Van Sou Ieng, president of the Garment Manufacturers Association in Cambodia, said failure to form a credible arbitration center will reflect negatively on Cambodia.
“It’s not good, otherwise investors in Cambodia will consider that Cambodia is not able to institute any institution that is credible,” he said.
The arbitration center is “extremely important, extremely, extremely important, because there is no alternative dispute-resolution system in Cambodia, and the court is at a level where there is not credibility so far,” he said.
Problems with Cambodia’s legal framework are well known. According to a survey of executives by the World Economic Forum released yesterday, Cambodia ranked 111 out of 133 countries in the category of judicial independence, behind Vietnam, which ranked 68, and Thailand, which ranked 54. In the category of “efficiency of legal framework in settling disputes,” Cambodia ranked 72, behind Thailand which ranked 42, and Vietnam which ranked 49.
KB Thuraisingham, an investment consultant, wrote in an e-mail that the boycott has already hurt the credibility of the center.
“But at the end of the day, businesses will need a credible, cost-effective, efficient and local dispute-resolution system, because no lawyer can provide for documentation that can guarantee avoidance of disputes,” he said, adding that the center was important for the economy’s development.
Foreign investors are often skeptical of another country’s court system, while arbitrators’ speediness, and the conditions of their decisions, are attractive, he said.
“A foreign investor may have doubts as to the impartiality of a particular country’s judiciary,” he wrote. “A foreign investor may have doubts as to the competence of a judge to hear a dispute on a particularly complex point of law because in that country it may be a novel issue.”
And though investors can get arbitration outside Cambodia, often in countries like Singapore and Malaysia, it can be costly, he wrote.
Scott Lewis, the chief investment officer for the private equity fund Leopard Capital, said that while qualified candidates were necessary, the center would still have to prove itself.

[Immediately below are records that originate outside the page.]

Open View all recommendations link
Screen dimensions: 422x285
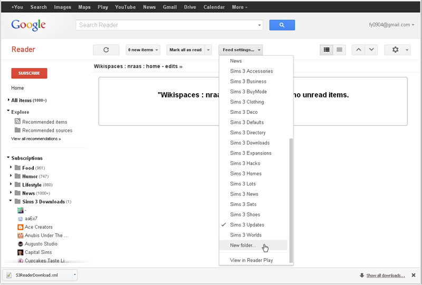click(36, 139)
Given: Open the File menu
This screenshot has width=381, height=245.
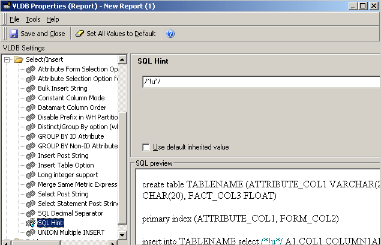Looking at the screenshot, I should 14,19.
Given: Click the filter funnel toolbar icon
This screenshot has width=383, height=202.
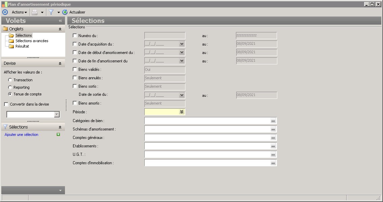Looking at the screenshot, I should pyautogui.click(x=51, y=12).
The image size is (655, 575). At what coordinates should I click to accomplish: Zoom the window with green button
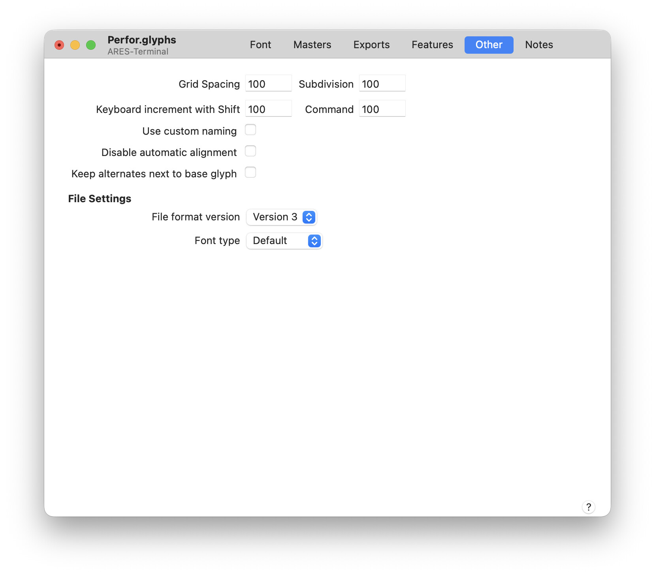(x=91, y=45)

“It will take a lot of time. These arbitrators need to earn their stripes. It will take a while for people to have confidence,” he said.

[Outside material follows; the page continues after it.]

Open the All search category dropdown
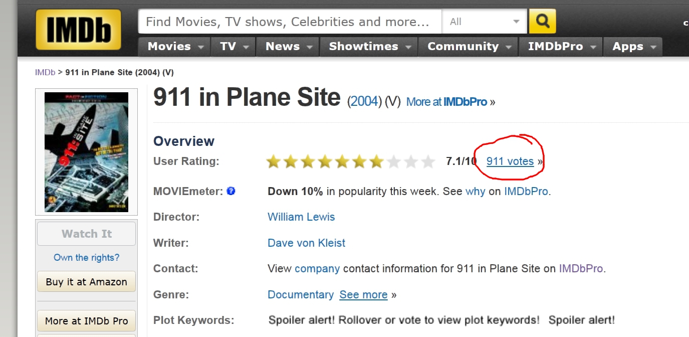Image resolution: width=689 pixels, height=337 pixels. pos(484,22)
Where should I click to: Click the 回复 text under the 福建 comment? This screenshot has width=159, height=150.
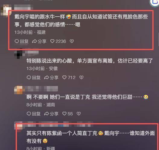(24, 41)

With that in mind, he said his firm would wait before using it.
“We don’t want to be the first guinea pigs,” he said. “Let’s see if it works.”
Nguon Meng Tech, director general of the Cambodia Chamber of Commerce, said the lack of arbitration slowed some investment and in some cases could deter it.
“I feel that might be something that may make them feel reluctant,” he said.
He said the matter of choosing qualified candidates should be handed over to the Singaporean training center that trained the potential arbitrators, and that an exam was unnecessary.
“There is no need to get an exam. They were already evaluated,” he said. “The trainer is the one who knows.”
Chiv Songhak, president of the Cambodian Bar Association, said that the law did not require the arbitrators to take the test and that they are already qualified.
“The minister of commerce and these first arbitrators should read the laws and respect them,” he said.